Der Welt-Boulevard und das Grundrecht auf Privates

Eben sehe ich, wie sich Mario Sixtus mit David Weinberger unterhält, einen Mann, den ich sehr schätze. Dabei geht es auch um Politiker im neuen Netz und das Beispiel von John Edwards, der zum Gespött der Menschen weltweit wurde, weil er sich eitle zwei Minuten lang die prächtige Politikertolle zurecht macht, dies heimlich abgefilmt und bei youtube in einem “mashup” veröffentlicht wurde. Lustig, zugegeben.

Was mich daran weiter beschäftigt ist, dass keiner der beiden darüber nachdenkt, dass diese Situation privat war. Vor dem Auftritt ist die Garderobe so etwas, wie das ausgelagerte Wohnzimmer, ein sehr intimer Ort vor der Show. Lediglich ein Vertrauensbruch der Visagistin vielleicht, aber durch die Einbindung in Blogs und Verlinkungen bei YouTube (über 1 Mio. Views) ein prominenter Bruch jener Konvention, deren Einhaltung das Bundesverfassungsgericht gerade so deutlich anmahnt gegenüber dem Staat.
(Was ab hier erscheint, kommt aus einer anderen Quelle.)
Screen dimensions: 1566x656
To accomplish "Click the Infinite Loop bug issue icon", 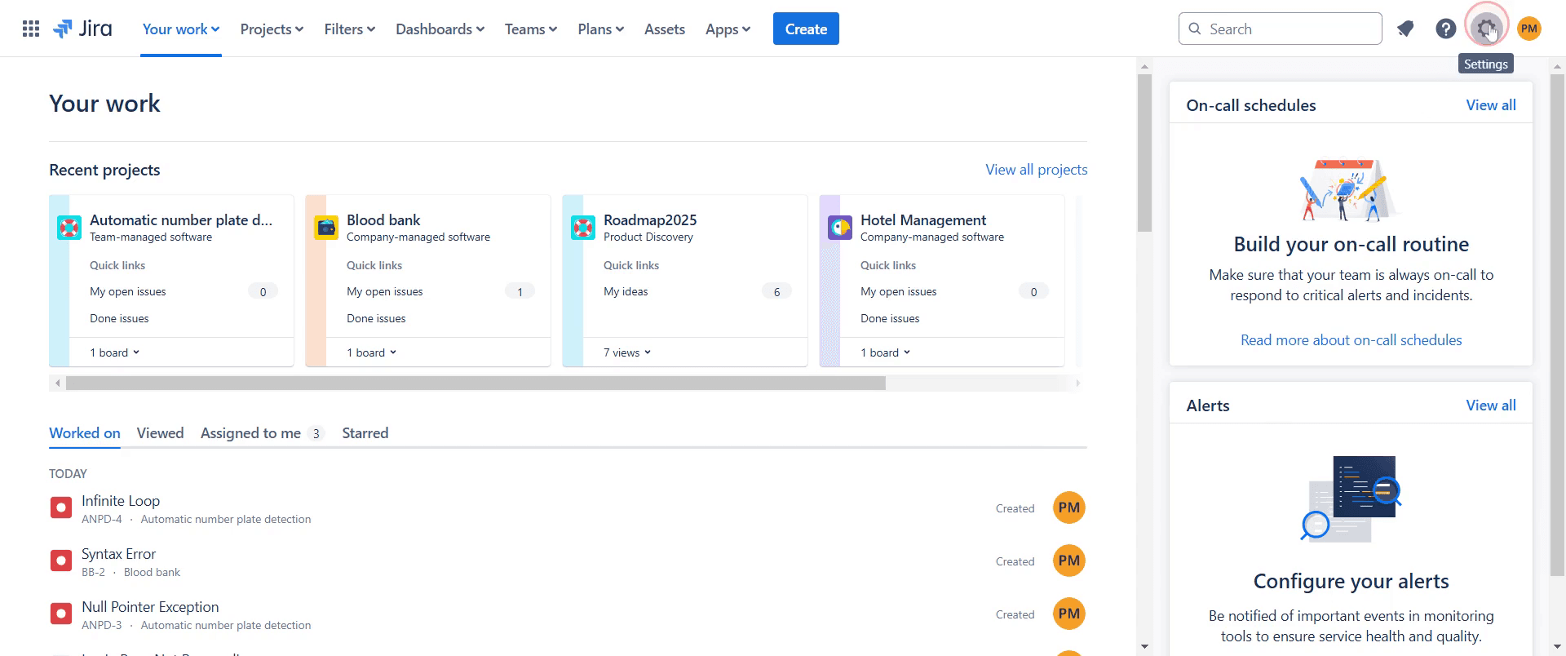I will (x=61, y=508).
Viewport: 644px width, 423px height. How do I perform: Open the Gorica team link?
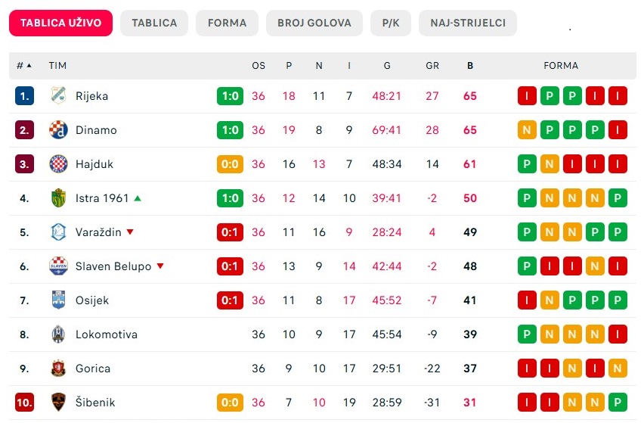point(93,369)
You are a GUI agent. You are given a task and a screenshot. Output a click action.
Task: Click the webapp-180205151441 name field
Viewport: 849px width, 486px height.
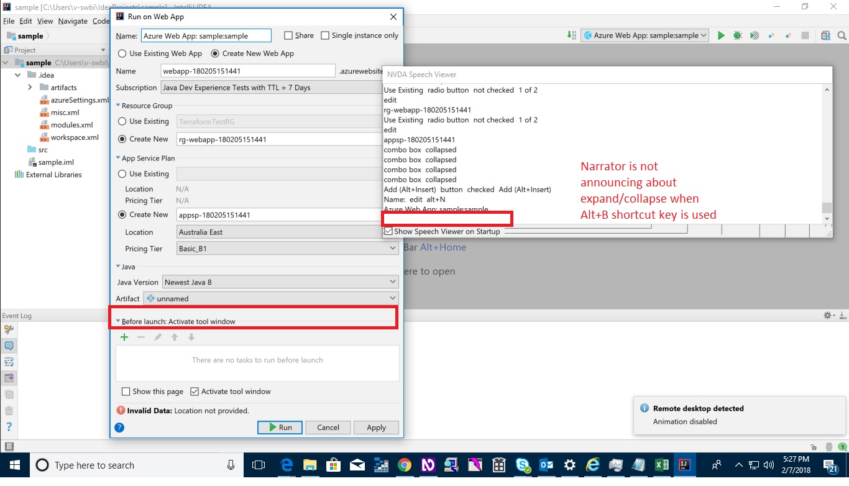tap(247, 70)
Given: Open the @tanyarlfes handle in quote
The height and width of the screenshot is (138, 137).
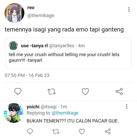Looking at the screenshot, I should pos(62,46).
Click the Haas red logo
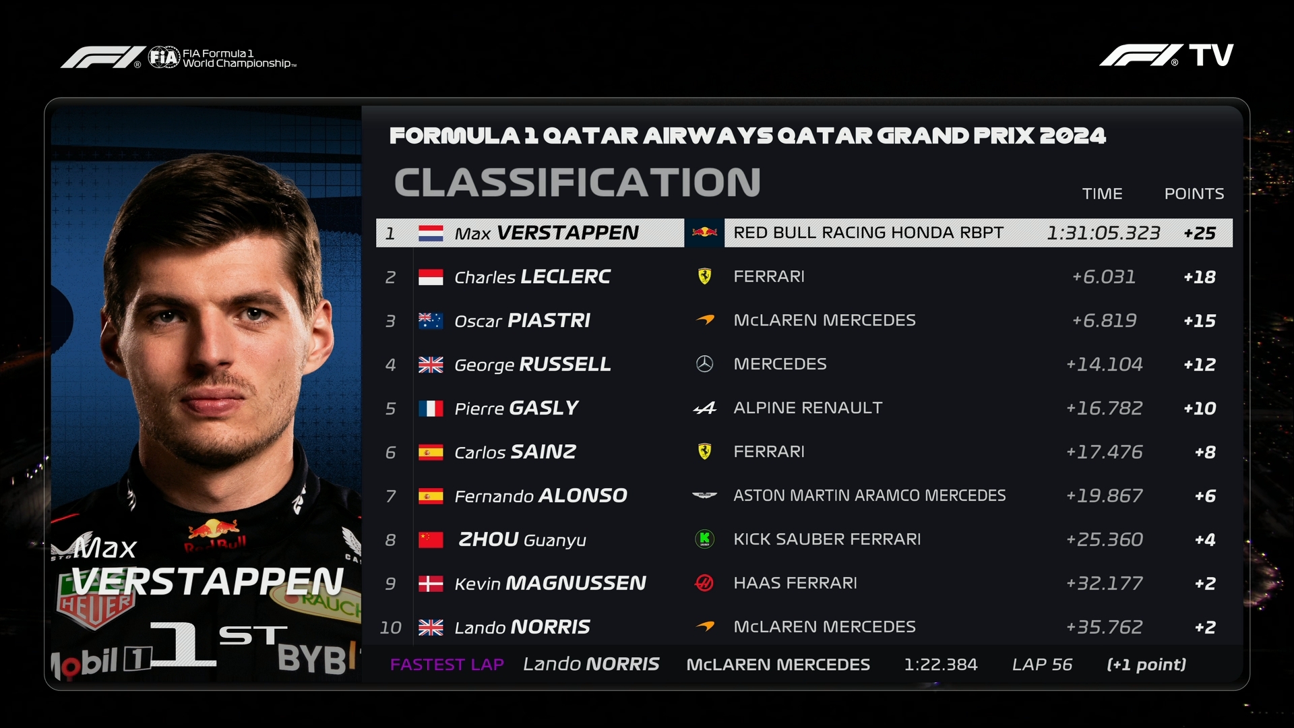 click(704, 583)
Our privacy norms are changing rapidly. They have to because we’ve now invented so many new ways to be in public.

… schreibt David im Bezug auf privacy und facebook. John Edwards Privacy ist da ein schöner Selbstcheck, wie weit wir dieses Thema treiben müssten, oder wollen wir auswählen, wer es verdient Privatheit gewährt zu bekommen?

Die Regeln von Anstand und Respekt, und das wird gerade in der Politik deutlich, aber auch bei privaten Saufbildern von Studenten, oder nackten Kanzlerinnenpopos, werden nicht nur andauernd von Kai Dieckmann und seinem roten Boulevard gebrochen, sondern von uns allen.
Täglich und nachhaltig. Dank Google.